** BEGIN Text to read **
Have Fun with Poetry After Poetry Month

Poetry Month is coming to a close. I hope you’ve taken a chance and opened your mind and heart to some new verses, explored new poetic vistas, and discovered some new poetic insights.

Just in case you want to continue celebrating poetry, I have some other dates you can participate in!

National Poem on Your Pillow Day! Always the first Tuesday in May, this year it is May 3. On this day put a poem on your spouses or significant other’s pillow, a child’s pillow, your roommate or dorm mate — and give them something memorable, be it fun or deep or even odd.

National Take A Poet to Work Day! Always the third Wednesday in July, this year it is July 20. This is the day you take something of your favorite poet to work, set it beside your phone or calendar, your computer or on your door. Celebrate the day by introducing everything about your favorite poet to everyone else.
** END Text to read **
**Given task:**
Please carry on the piece about celebrating poetry after Poetry Month, picking up right after its last sentence.
** BEGIN Information shown **
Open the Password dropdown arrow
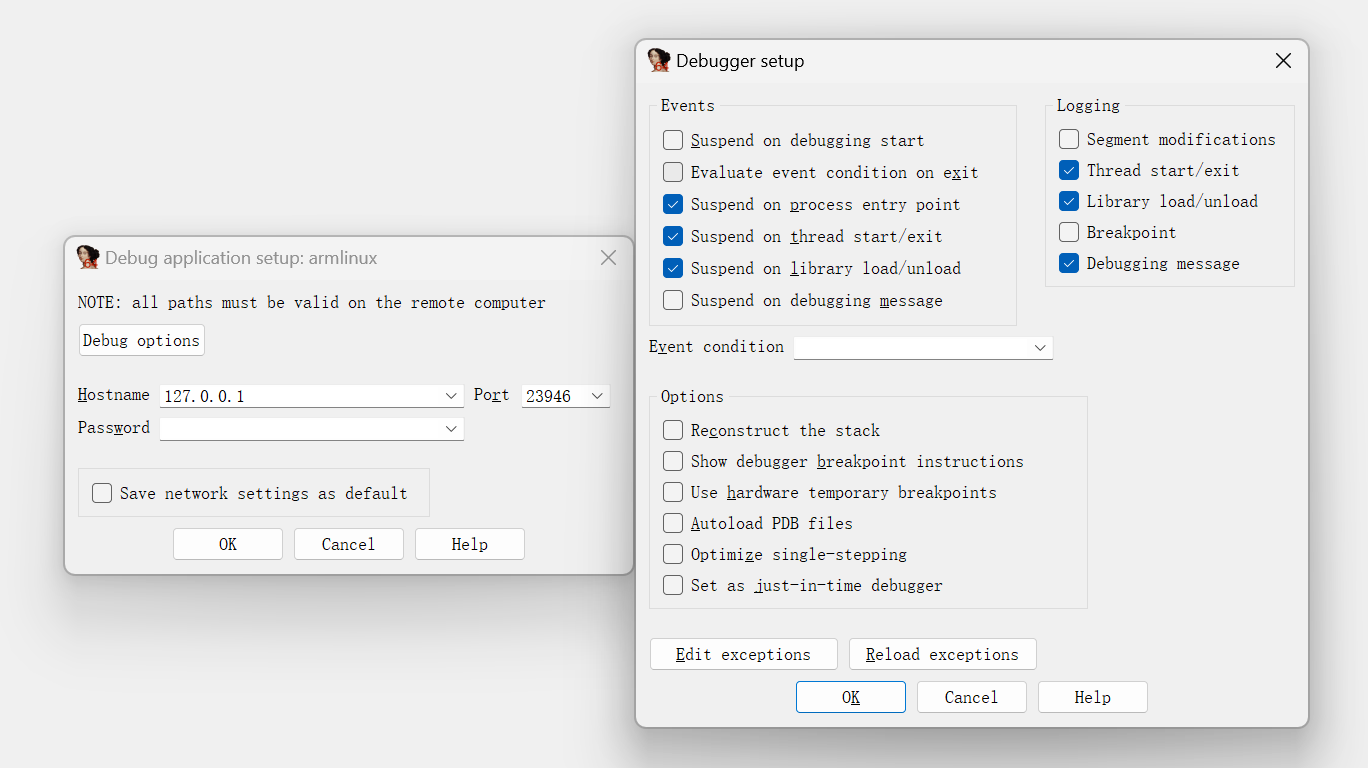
** END Information shown **
** BEGIN Information shown **
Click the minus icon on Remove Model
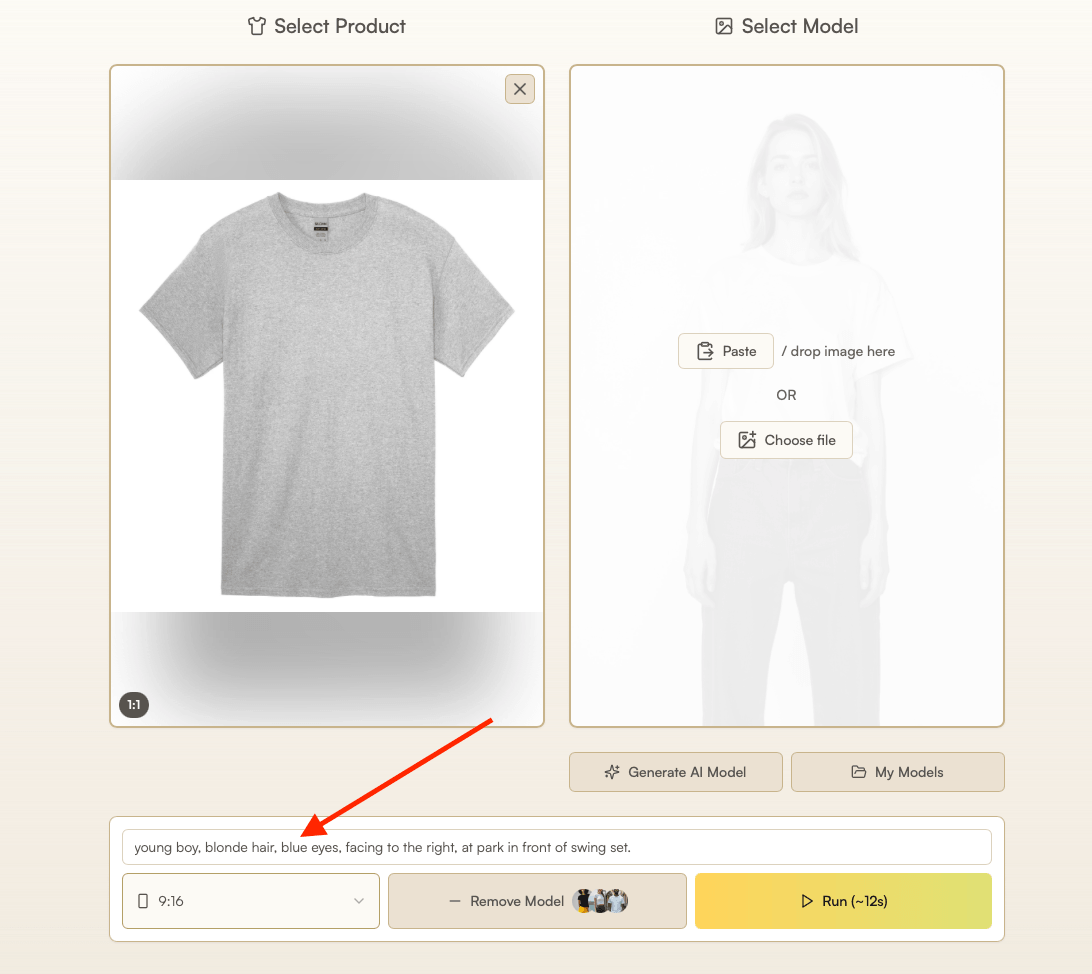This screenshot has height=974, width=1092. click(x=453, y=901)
** END Information shown **
**In response:**
Random Acts of Poetry Day! Always the first Wednesday in October, this year it is Oct 5. Leave random bits of poetry in public places — on the bus, on a park bench, on the train, in your spouses’ car, on the school bus, in your break room at work. Make them fun and interesting. Pithy or fun.

Let these be added ways to include poetry in your life, make it fun and introduce poetry to others. No one said poetry had to be dull or hard to understand.

I leave you with a poem I’ve come to love. I hope you’ll share this with your students, your friends, your family, your readers. Let us keep poetry alive long after Poetry Month has passed.

Introduction to Poetry

I ask them to take a poem
 and hold it up to the light
 like a color slide

or press an ear against its hive.

I say drop a mouse into a poem
 and watch him probe his way out,

or walk inside the poem’s room
 and feel the walls for a light switch.

I want them to waterski
 across the surface of a poem
 waving at the author’s name on the shore.

But all they want to do
 is tie the poem to a chair with rope
 and torture a confession out of it.

They begin beating it with a hose
 to find out what it really means.

—Billy Collins
Introduction to Poetry Billy Collins. From The Apple that Astonished Paris, 1996. University of Arkansas Press, Fayetteville, Ark.

Tomorrow – come by to read an excerpt from the Magic Princess books as we draw National Princess Week to a close! You should enjoy some of PJ’s writing and awaken your inner fierce warrior!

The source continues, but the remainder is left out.